Astronomy Day 2021

May 15, 2021

Update coming soon!

Expand Your Horizons at Astronomy Day 2020

April 25, 2020, 3 PM to 11 PM at C.M. Crockett Park

Hosted by the Northern Virginia Astronomy Club, Astronomy Day is an international event coordinated by astronomy clubs around the world to share the night sky with our communities. We’re putting on a day full of events and activities, capped off by a night under the stars. Join us and Expand Your Horizons!

Jump to: The EventScheduleKnow Before You Go

The Event

Experienced NOVAC members will be on hand to provide you with a guided tour of the night sky and share views of Venus, double stars, the Milky Way, and many deep sky objects in the night sky! We’ll have special presentations covering a range of topics in amateur and professional astronomy. Younger children will appreciate our field activities and events that are more interactive and hands-on (children under 18 need to be accompanied by a parent or legal guardian). The presentation portion of Astronomy Day will be held inside our large banquet tent, so the event will be held rain or shine! Mark your calendars, bring your family, and join NOVAC on April 25 for a special day of learning and observing all the wonders of our universe!
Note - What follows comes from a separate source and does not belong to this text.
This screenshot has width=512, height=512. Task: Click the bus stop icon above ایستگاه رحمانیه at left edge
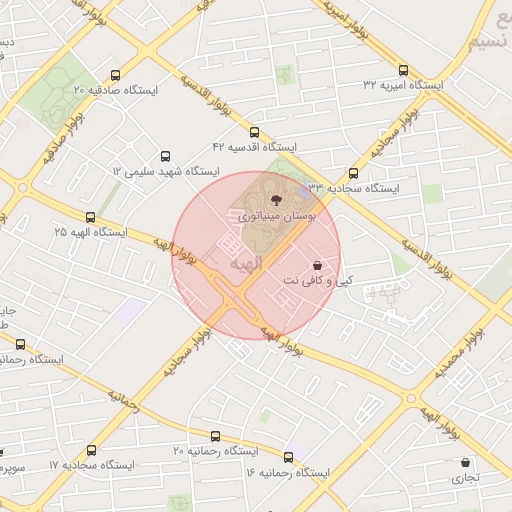pos(20,344)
Activities will include safe views of the sun in the afternoon, fun activities for kids (children under 18 need to be with a parent or legal guardian), special astronomy and space exploration presentations in our big tent (rain or shine!), a human orrery on the field, a special guided tour of the night sky, and spectacular views of the universe through club members’ telescopes.

No astronomy experience or equipment is needed to enjoy Astronomy Day. Free star maps and brochures about amateur astronomy will be available to help you get started. Experienced amateur astronomers will show you how to use them to learn and enjoy the night sky – just ask!
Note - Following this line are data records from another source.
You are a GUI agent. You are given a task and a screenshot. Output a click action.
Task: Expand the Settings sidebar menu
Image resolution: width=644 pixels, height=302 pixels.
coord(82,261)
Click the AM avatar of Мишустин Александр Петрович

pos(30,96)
If you own a pair of binoculars, bring them. Binoculars are great for looking at the night sky. The free star maps point out features in the night sky that are best viewed with binoculars.

There will be no shortage of optics of all sizes and shapes offering views of everything overhead. Walk around and enjoy the sights through the equipment on display. Our members will be glad to let you have a look, but please ask before using.

Crockett Park charges $7 per vehicle if you’re not a Fauquier County resident, but the event itself is completely free. NOVAC members are admitted free upon presentation of a membership card (available from the members-only section of the website). If you’re not a member but would like to become one, you can join the club online and print your membership card in only a few minutes.

Get the Astronomy Day flyer – share it with family and friends!

Astronomy Presentations

These talks are intended for all audiences – newcomers and veterans alike. Join us in the presentation tent, rain or shine. You can find the speakers’ biographical information here.

Time Title Speaker
4:00 pm TBD Dr. Mariah Baker
5:00 pm Parker Solar Probe: A Mission to Touch the Sun Dr. Phillip Hess
6:00 pm Ultima Thule: A Window on the Early Solar System Dr. Michael Summers

Activities on the field

Time Event
3pm to dusk The NOVAC Club Tent
3pm to dusk Safe Solar Viewing
4:30 pm Your Place in Space – A Human Orrery
5:30 pm Astronomy Bingo for Kids
7:56 pm Sunset!
Dark until ? Night Sky Tour
Dark until 11 pm Nighttime Observing

What you should know before you visit

  • Bring layers of clothing to add as the evening cools. Temperatures can be chilly and little body heat is generated while standing still to peer through a telescope eyepiece. Check the forecast for Midland, VA before you start out to get an idea of what the weather will be like.
  • Bring water and other beverages to keep hydrated. No food concessions will be available at the park so you may want to bring snacks and a picnic dinner. Crockett park is truly rural. There are no restaurants nearby; the closest are in Nokesville, Calverton or Bristow.
  • Bring a flashlight, but cover it in layers of red cellophane, the darker the better. Astronomers use red lights because of a phenomenon called dark adaptation. Our eyes slowly increase in sensitivity to light in dark environments but very quickly lose it when exposed to white light. Red lights, specifically those with a wavelength longer than 620 nanometers, dark ruby red, don’t cause this, so we use them to illuminate our path or charts.
  • Children are welcome, of course, but please help us to encourage them to be careful around the astronomical equipment. Scouts are encouraged and this is a great way for Girl Scouts to work on their Space Explorer Try It or work on the Sky Search Program. Scouts can work on their Astronomy Merit Badges.
  • No smoking around the telescopes. Telescope mirrors (and some of the owners) are sensitive to tobacco smoke. Move far away from the telescopes if you use any kind of spray. A tiny droplet of insect repellent spray could significantly damage the coating on a telescope lens or mirror.
  • Pets, except service dogs, are not permitted on the observing field.